One of the most interesting motifs and recurring themes in the album is that of the “invisible string” and the “mad woman”. Many have made parallels of the songs with the classic 19th century novel Jane Eyre by Charlotte Bronte. “Isn’t it just so pretty to think / All along there was some / Invisible string tying you to me,” and, later on: “One single thread of gold / Tied me to you”, Swift sings in the chorus of the song “Invisible String”, describing her life before she met her current beau Joe Alwyn and how the string connected them over the years.
The line echoes the words of Mr.
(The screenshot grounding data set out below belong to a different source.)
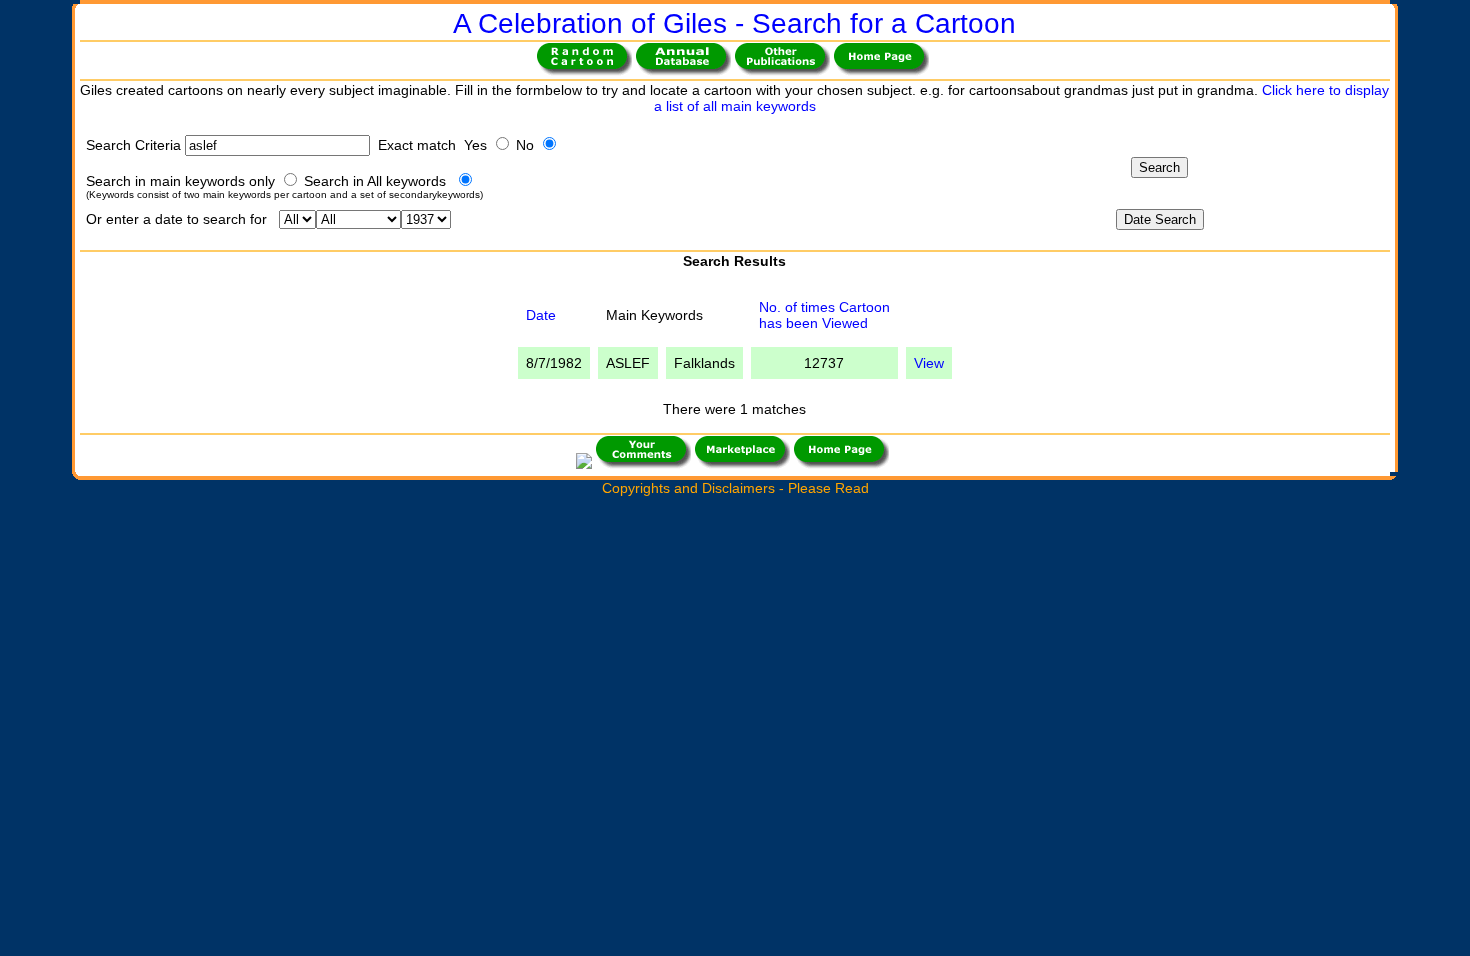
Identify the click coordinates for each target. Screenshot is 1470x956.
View (929, 363)
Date (541, 315)
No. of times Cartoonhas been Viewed (824, 315)
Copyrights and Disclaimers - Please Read (735, 488)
Rochester’s confession to Jane in the novel, “I have a strange feeling with regard to you: as if I had a string somewhere under my left ribs, tightly knotted to a similar string in you. And if you were to leave, I’m afraid that cord of communion would snap. And then I have a notion that I’d take to bleeding inwardly”.
Now as much as romantic it sounds; the song is cleverly paired with the track “Mad Woman” which comes next in the queue in Folklore. The idea of “Mad Woman” or “Mad Woman in the attic” used in a lot of 19th-century literature such as The Yellow Wallpaper by Charlotte Perkins Gilman, Turn of the Screw by Henry James, and of course Jane Eyre, where Mr. Rochester’s wife Bertha is kept locked up in a chamber and deemed insane.
The depiction of these “hysterical” women has often been argued as to how women were considered not of sound mind and couldn’t make decisions if they failed to fulfill the patriarchal and domestic ideals set up for them by men. Swift sings in “mad woman”, “What a shame she went mad/ You made her like that”.
Another track “the last great American dynasty”, tells the story of 20th-century socialite Rebekah Harkness (In pic), one of the richest women in American history and the earlier inhabitant of Taylor’s Rohde Island home. Harkness was the gossip of the town and blamed for her husband’s Bill Harkness, the heir to Standard Oil, death and her subsequent decisions garnered scrutiny from tabloids and became infamous for not fitting in. “She was a woman who was very, very talked-about, and everything she did was scandalous. I found a connection in that” Taylor said on her inspiration behind the song.
These tracks on Folklore present the stories of how women from past and present times are discredited for their work how it affects their perception both by the women themselves and the society. Taylor Swift’s life had always been given unfavorable press coverage and her public conflict with first Kanye West and then Scooter Braun as they took credit for her works highlight her themes of songs. Folklore carries some of the best songs Swift has ever worked upon and its poetic nature and ambiguity leave much food for thought as well as listening delight.